- _Aufgabenstellung_: Aktualisiere im Text über die Beobachtung der AfD-Jugend den Abschnitt, der bei „Gleichzeitig mit der“ beginnt und bei „betont BfV-Chef Haldenwang.“ endet, indem du „Wahrscheinlichkeit“ durch „Gefahr“ ersetzt. Gib den geänderten Abschnitt wieder.

Verfassungsschutz nimmt AfD-Nachwuchs stärker ins Visier
26. April 2023Vier Jahre hat das Bundesamt für Verfassungsschutz (BfV) die Jugendorganisation der Alternative für Deutschland (AfD) intensiver denn je beobachtet. Würde sich die Junge Alternative (JA) weiter radikalisieren? Gegen Flüchtlinge sowie Migrantinnen und Migranten hetzen? Ein völkisches Gesellschaftskonzept propagieren? Oder deutsche Staatsangehörige mit Migrationshintergrund als Bürger zweiter Klasse abwerten?
Gezieltes Propagieren von Feindbildern
Die Antwort des BfV auf all diese Fragen lautet: ja. Und deshalb wurde der AfD-Nachwuchs nun vom Verdachtsfall zur gesichert rechtsextremistischen Bestrebung hochgestuft. Verfassungsschutz-Präsident Thomas Haldenwang rechtfertigt diese Entscheidung so: "Das gezielte Propagieren von Feindbildern und das Schüren von Ressentiments in der Bevölkerung sind generell geeignet, den Boden für unfriedliche Verhaltensweisen gegenüber den Betroffenen zu bereiten."
Gleichzeitig mit der Jungen Alternative wurden das "Institut für Staatspolitik" (IfS) und der Verein "Ein Prozent" als gesichert rechtsextremistische Bestrebungen eingestuft. Damit steigt für alle drei Gruppierungen das Risiko, mit nachrichtendienstlichen Mitteln beobachtet zu werden. Dazu gehört unter anderem die Möglichkeit, Personen und ihre elektronische Kommunikation gezielt zu überwachen.
Demokratiefeindliche Ideologien und Konzepte
Das war auch schon vorher möglich. Aber die Wahrscheinlichkeit, dass solche Methoden zum Einsatz kommen, ist mit der jetzt getroffenen Entscheidung noch größer geworden. Der Verfassungsschutz richte sein Augenmerk nicht nur auf gewaltorientierte Extremisten, "sondern hat auch diejenigen Personenzusammenschlüsse im Blick, die menschenwürdewidrige und demokratiefeindliche Ideologien und Konzepte permanent verbreiten", betont BfV-Chef Haldenwang.

- _Extrahierte Daten_:
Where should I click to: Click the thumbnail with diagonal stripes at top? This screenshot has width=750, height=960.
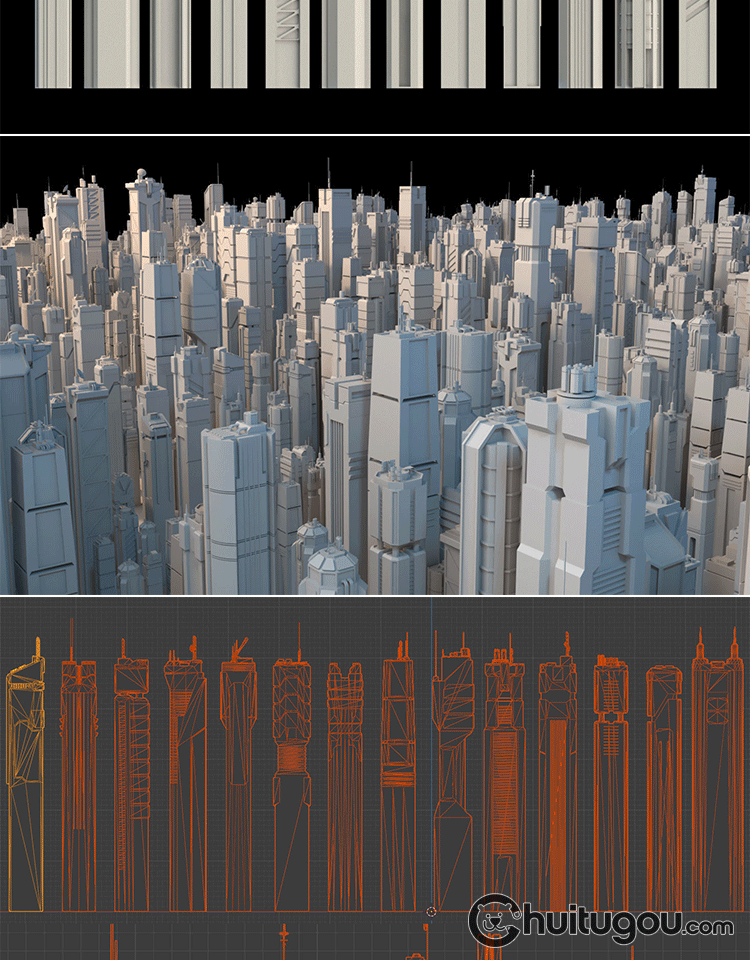tap(697, 43)
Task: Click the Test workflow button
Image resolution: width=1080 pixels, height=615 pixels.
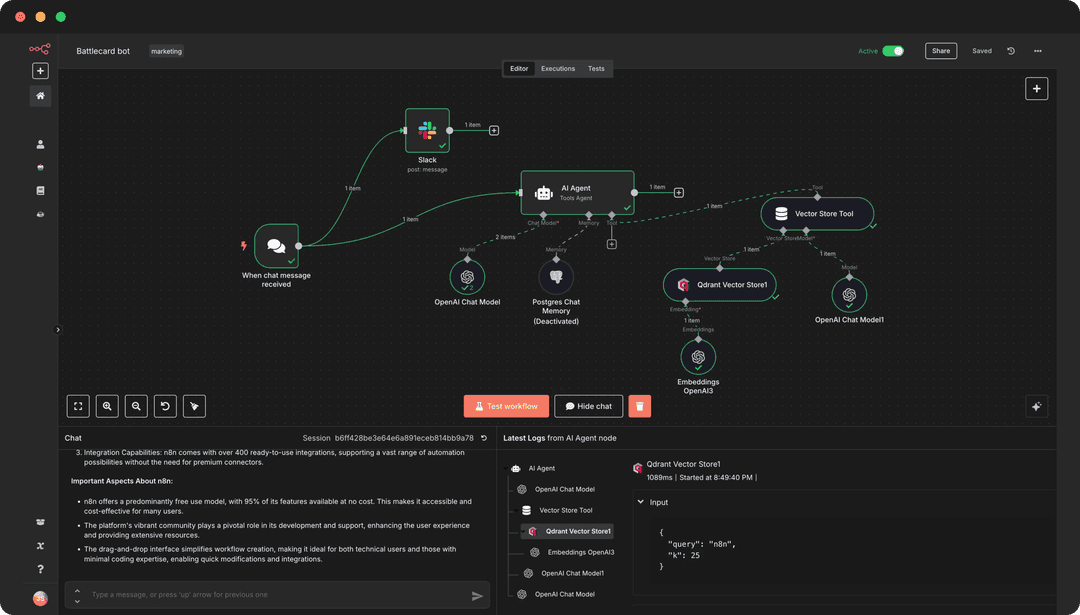Action: [505, 406]
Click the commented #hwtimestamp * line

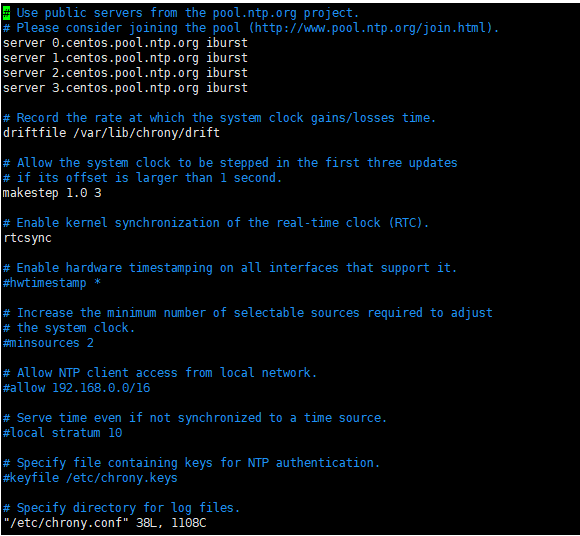(51, 283)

- _Ergebnis_:
Gleichzeitig mit der Jungen Alternative wurden das "Institut für Staatspolitik" (IfS) und der Verein "Ein Prozent" als gesichert rechtsextremistische Bestrebungen eingestuft. Damit steigt für alle drei Gruppierungen das Risiko, mit nachrichtendienstlichen Mitteln beobachtet zu werden. Dazu gehört unter anderem die Möglichkeit, Personen und ihre elektronische Kommunikation gezielt zu überwachen.
Demokratiefeindliche Ideologien und Konzepte
Das war auch schon vorher möglich. Aber die Gefahr, dass solche Methoden zum Einsatz kommen, ist mit der jetzt getroffenen Entscheidung noch größer geworden. Der Verfassungsschutz richte sein Augenmerk nicht nur auf gewaltorientierte Extremisten, "sondern hat auch diejenigen Personenzusammenschlüsse im Blick, die menschenwürdewidrige und demokratiefeindliche Ideologien und Konzepte permanent verbreiten", betont BfV-Chef Haldenwang.